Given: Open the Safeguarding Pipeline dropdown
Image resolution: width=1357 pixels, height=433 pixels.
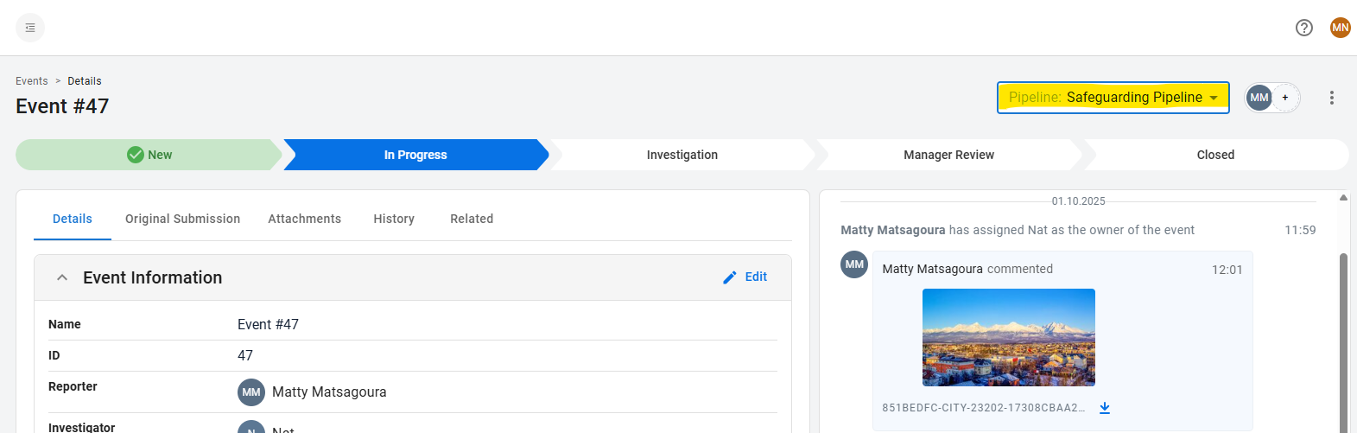Looking at the screenshot, I should [x=1113, y=98].
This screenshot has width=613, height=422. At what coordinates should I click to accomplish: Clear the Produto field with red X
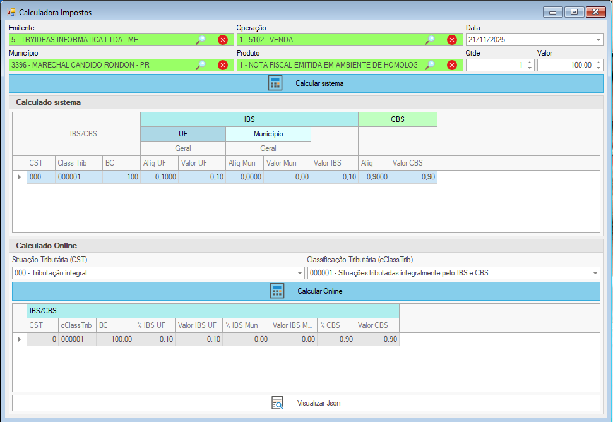[452, 65]
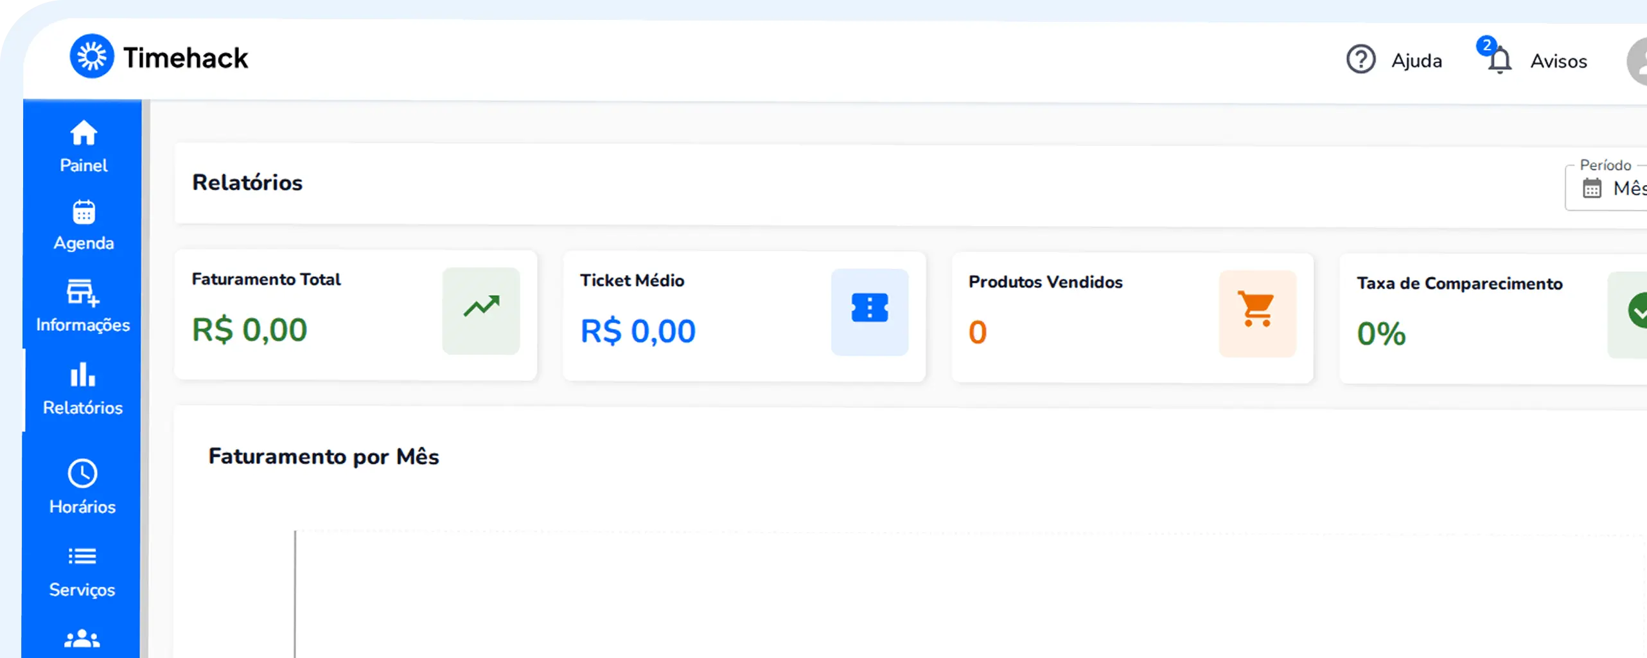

**TASK TO CARRY OUT**
Print the entire listing precisely as written, omitting the images it holds.

**EXERCISE SOLUTION**
Given: Open the Safeguarding Pipeline dropdown
Image resolution: width=1357 pixels, height=433 pixels.
Looking at the screenshot, I should [x=1113, y=98].
This screenshot has width=613, height=422. At what coordinates should I click to accomplish: Clear the Produto field with red X
[452, 65]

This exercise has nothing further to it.